What to work on – Would you give back exactly the lines from the line with "Click the rank chevron on iceberg23 row" through the end of the entries below, both included, but none of the pictures?

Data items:
════

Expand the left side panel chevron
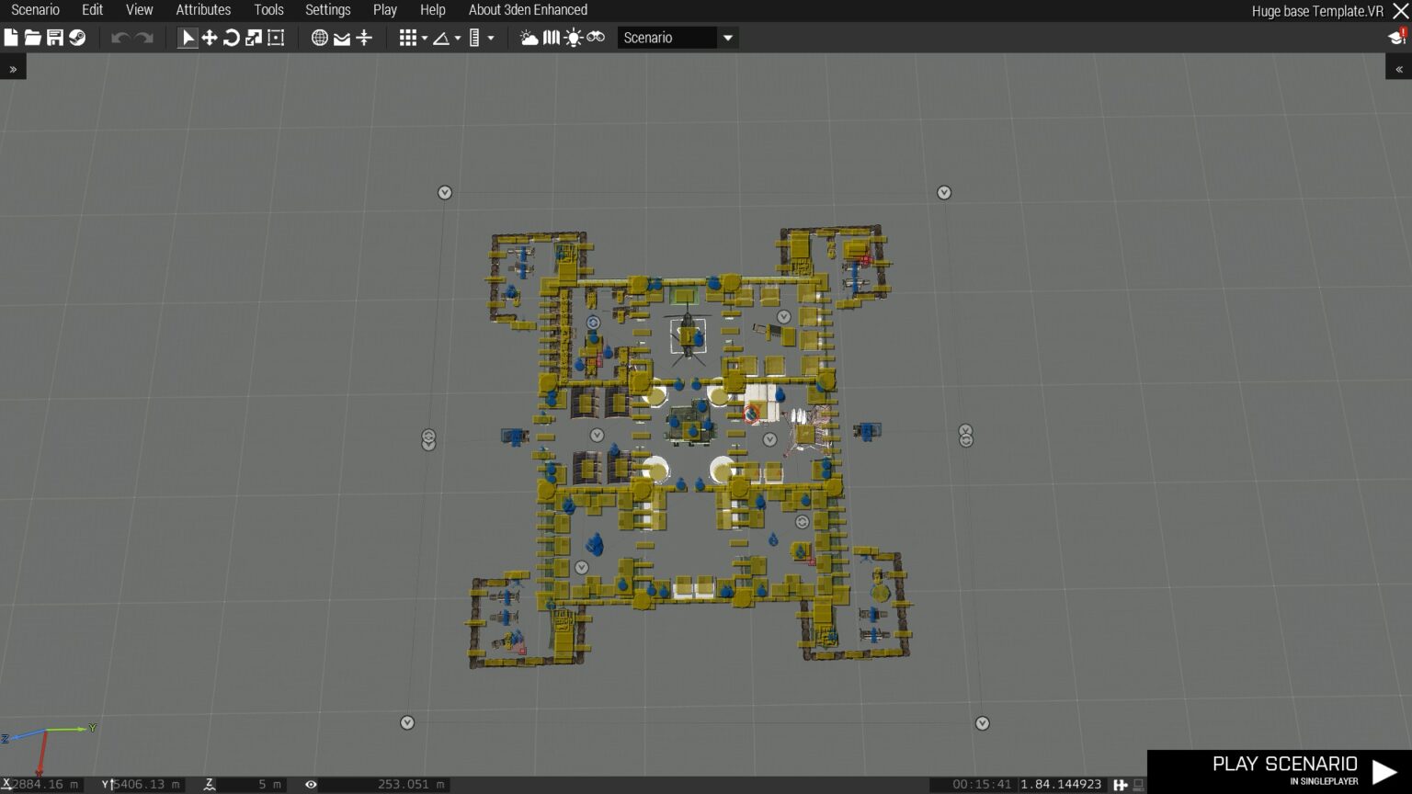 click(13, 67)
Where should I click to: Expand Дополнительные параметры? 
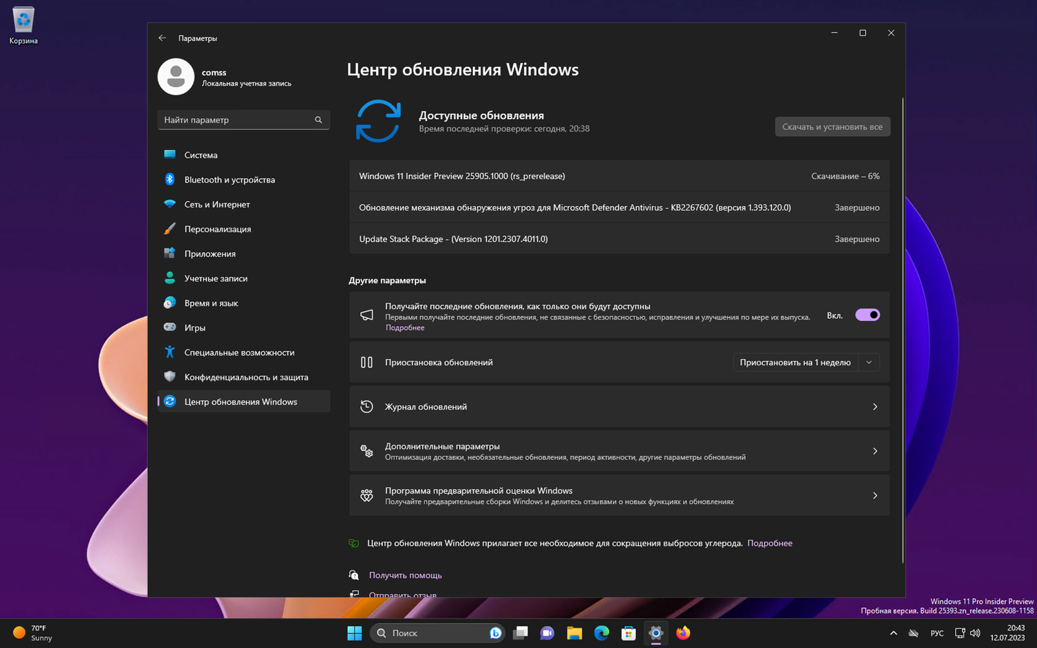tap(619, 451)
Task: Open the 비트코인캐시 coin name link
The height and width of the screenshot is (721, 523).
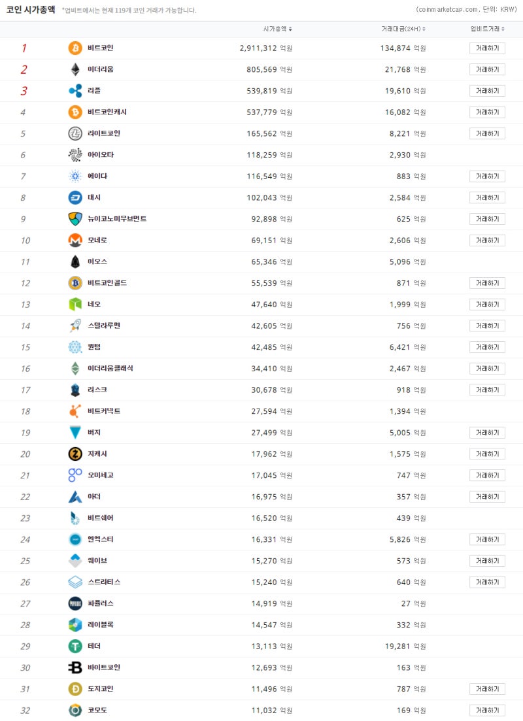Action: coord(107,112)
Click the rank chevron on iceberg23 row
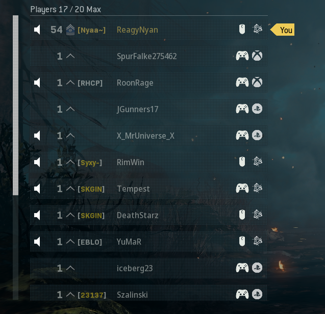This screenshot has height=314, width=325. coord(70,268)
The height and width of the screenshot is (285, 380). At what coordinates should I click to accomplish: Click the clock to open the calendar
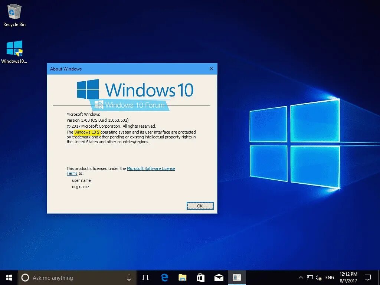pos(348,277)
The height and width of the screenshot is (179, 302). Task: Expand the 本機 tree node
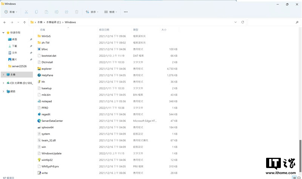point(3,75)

════

Written solution –
Click the rank chevron on iceberg23 row
This screenshot has height=314, width=325. coord(70,268)
The height and width of the screenshot is (285, 380). At what coordinates should I click to accomplish: Click the clock to open the calendar
pos(348,277)
The height and width of the screenshot is (179, 302). Task: Expand the 本機 tree node
point(3,75)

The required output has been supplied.